Until now, Nightcrawler has been unable to name the problems he sees in Krakoa, but a confrontation with David Haller, aka Legion, has finally made the danger facing mutantkind clear. A mutant whose mind contains almost limitless personas, Legion has been captured and experimented on by Orchis, a human group intent on destroying Krakoa as a world power. Entering Legion’s mindscape, Nightcrawler discovers his personas embroiled in a grisly war, quickly realizing David’s alters are being used to model the fall of mutant society. While genius hero Doctor Nemesis identifies that the fall is down to a natural breakdown of socially agreed morality in an infinite society, the problem has been exacerbated by Orchis’ addition of an ‘invasive exotic’ idea expressed as three words – “Me before we.”

In a society where death isn’t the end, and where the right combination of powers can be used to achieve almost any goal, morality is nebulous, and both real and philosophical boundaries are made to be broken. Orchis has discovered the natural ruin of mutantkind, and developed an invasive thought pattern designed to speed it along. Legion even finds evidence of tampering in Nightcrawler’s own mindscape, revealing to Kurt that the nightmarish Patchwork Man plaguing Krakoa is a new form of the psionic entity known as Onslaught, likely acting as a physical manifestation of Orchis’ “me before we” philosophy.

As devastating as Scarlet Witch’s “no more mutants,” might have been, Orchis’ “me before we,” is even deadlier. Mutantkind could now potentially exist until the end of time – in fact, that’s very much Professor X and Magneto’s plan – but their breakdown as a society threatens that legacy, whether in the short-term thanks to Orchis, or the long-term thanks to the psychological experience of living forever.

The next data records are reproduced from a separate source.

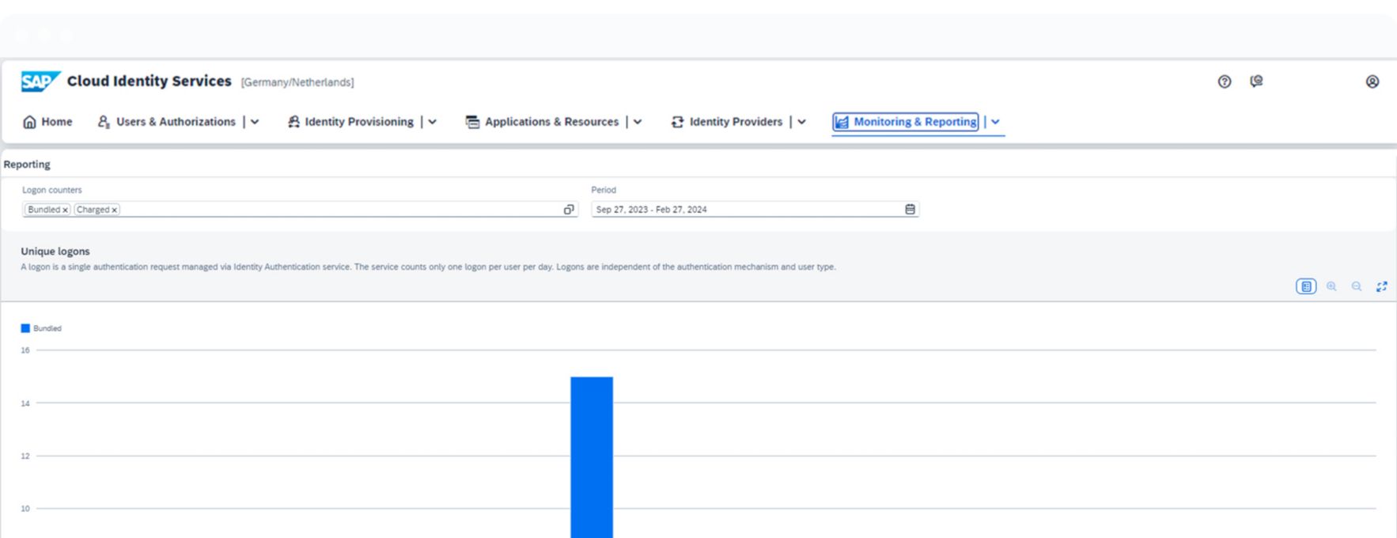Click the SAP logo
The height and width of the screenshot is (538, 1397).
click(40, 81)
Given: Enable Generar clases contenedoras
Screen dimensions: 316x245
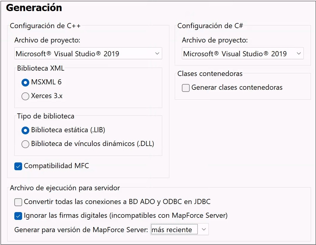Looking at the screenshot, I should click(x=185, y=88).
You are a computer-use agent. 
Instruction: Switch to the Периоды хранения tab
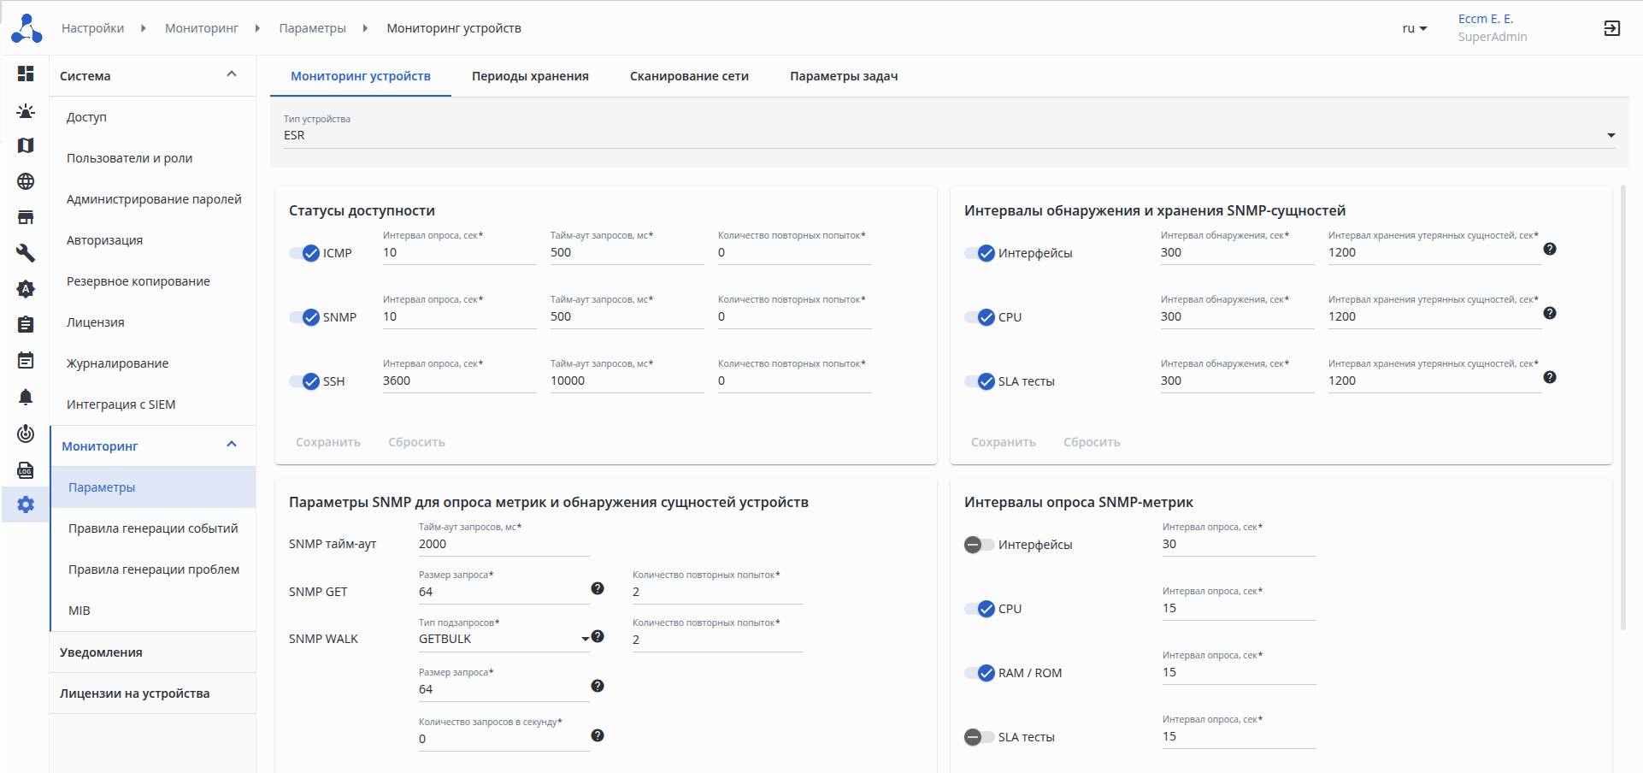pyautogui.click(x=530, y=76)

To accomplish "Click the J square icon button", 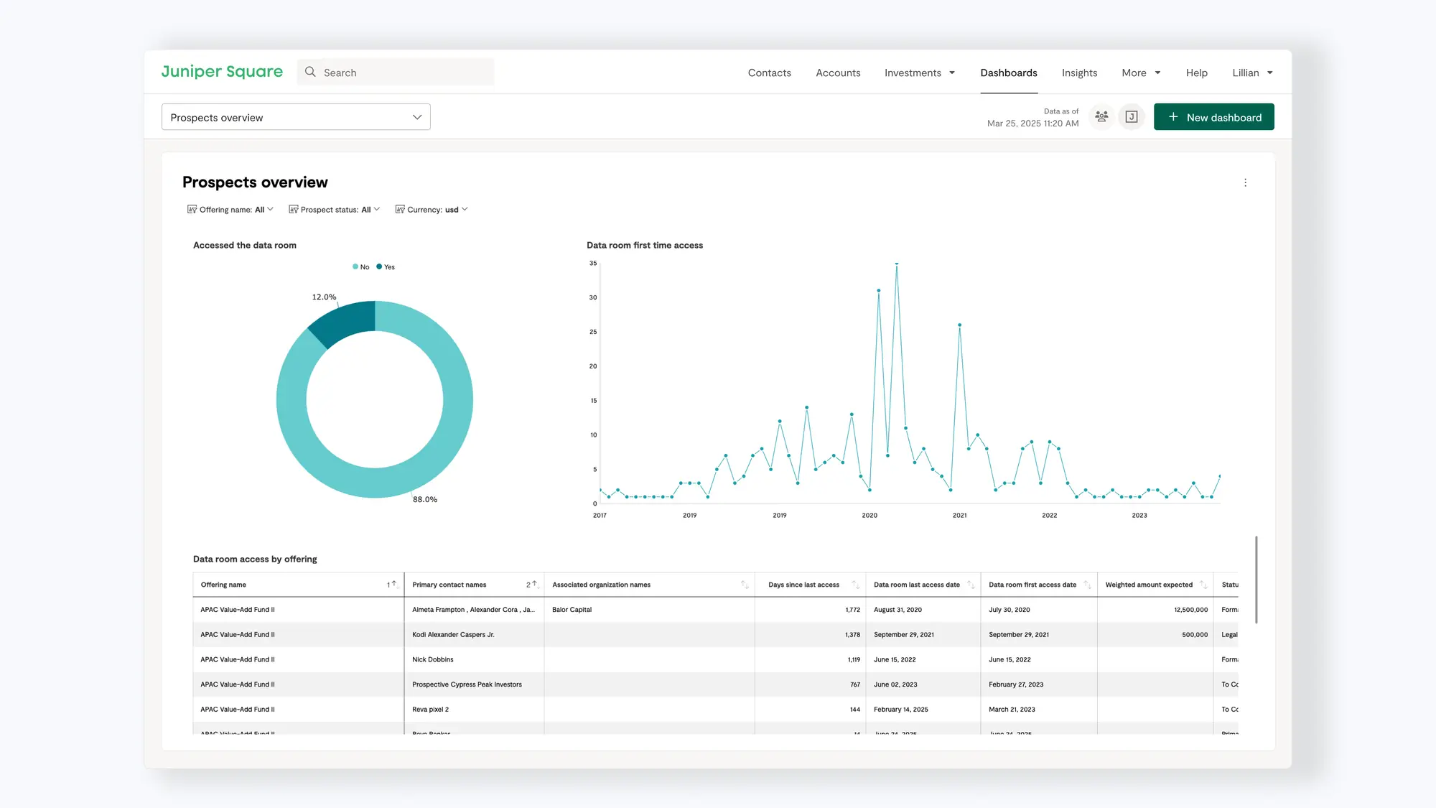I will point(1132,116).
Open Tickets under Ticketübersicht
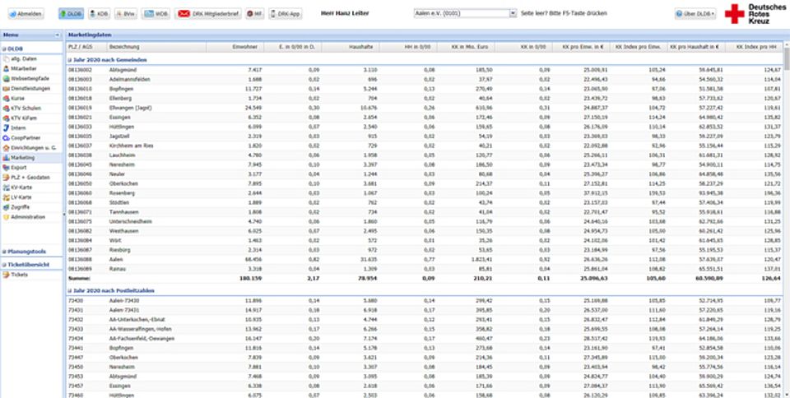 click(x=19, y=274)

Nightcrawler’s mutant religion finally has a concrete goal: to offer immortal beings some philosophy or code that can keep them invested in the world around them and prevent the breakdown Orchis has foreseen.

Sadly, while Kurt might have had centuries to develop his new way of thinking, Onslaught’s return changes things, and it’s now down to Nightcrawler and Legion to purge mutant society of this invasive thought pattern and turn it away from both Onslaught’s temptation towards chaos and Magneto’s barbaric vision of rebirth through combat. Way of X continues the X-Men relaunch’s sci-fi exploration of an infinite society, as Nightcrawler abandons his old beliefs to fight for the soul of mutantkind.